5. Creating my first Google Cloud environment
This was my first time using Google Cloud and it was pretty straightforward. In fact the only real problem I had was because I got caught in a bugfix loop with ChatGPT until common sense pulled me out. See my earlier post about how to avoid mistakes with an AI as your coding copilot.
As the online version has to deal with multiple simultaneous players, I needed to introduce session handling. I reckoned the best way to do this was to create a unique session file as soon as the index.html file loads, containing game variables (location, inventory etc) for the backend to maintain while having the webpage use the same file to read the game logic’s responses to the player’s latest command. I told ChatGPT what I wanted and we made the updates with minimal trial and error.
One peculiarity which it didn’t warn me about until things broke was that these session files couldn’t be written to the same environment as the flask code. So while the flask and HTML sat in Google App Engine, the session files were created, written, read and deleted in a separate Google Cloud Storage bucket. No big deal but it was annoying to realise that my helpful team mate wasn’t smart enough to give me a heads up.

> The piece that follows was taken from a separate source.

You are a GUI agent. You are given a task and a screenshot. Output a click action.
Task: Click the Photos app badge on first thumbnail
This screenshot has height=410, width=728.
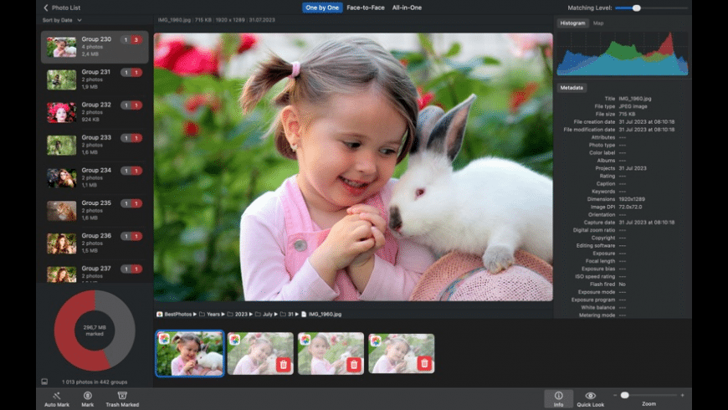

That wasn’t the main problem though. Uploading my Python environment to Google App Engine kept failing and figuring out why is what tipped ChatGPT into a spiral. Initially, I was using PyAudio to handle audio input before passing it to the Google Speech API. The thing is, App Engine kept tripping over its installation. After figuring that bit out (I asked ChatGPT to parse the install logs) it told me that App Engine does not support PyAudio -but that I could get it working by including an additional library in the install. That was the hallucination which led the spiral: try this, try that, update that code…
Eventually I (got some sleep and) realised what the problem was. What does PyAudio do? It takes the user’s audio input and passes it to the Google Speech API for transcription. And in that first step it accesses the microphone on the user’s device. Which is fine when you’re running code on a laptop, but notso helpful when the device is in a distant server farm. So the way to get out of the spiral wasn’t to figure out how to make App Engine install PyAudio, but to use something completely different.
Just as I described in my original Cleanerbot Rescue post about how to avoid mistakes with an AI as your coding assistant, even if you mitigate the potential problems, even with the most detailed of prompts, there’s still the fact that your AI coding assistant doesn’t know everything and the main architect role is still, for now, with the human.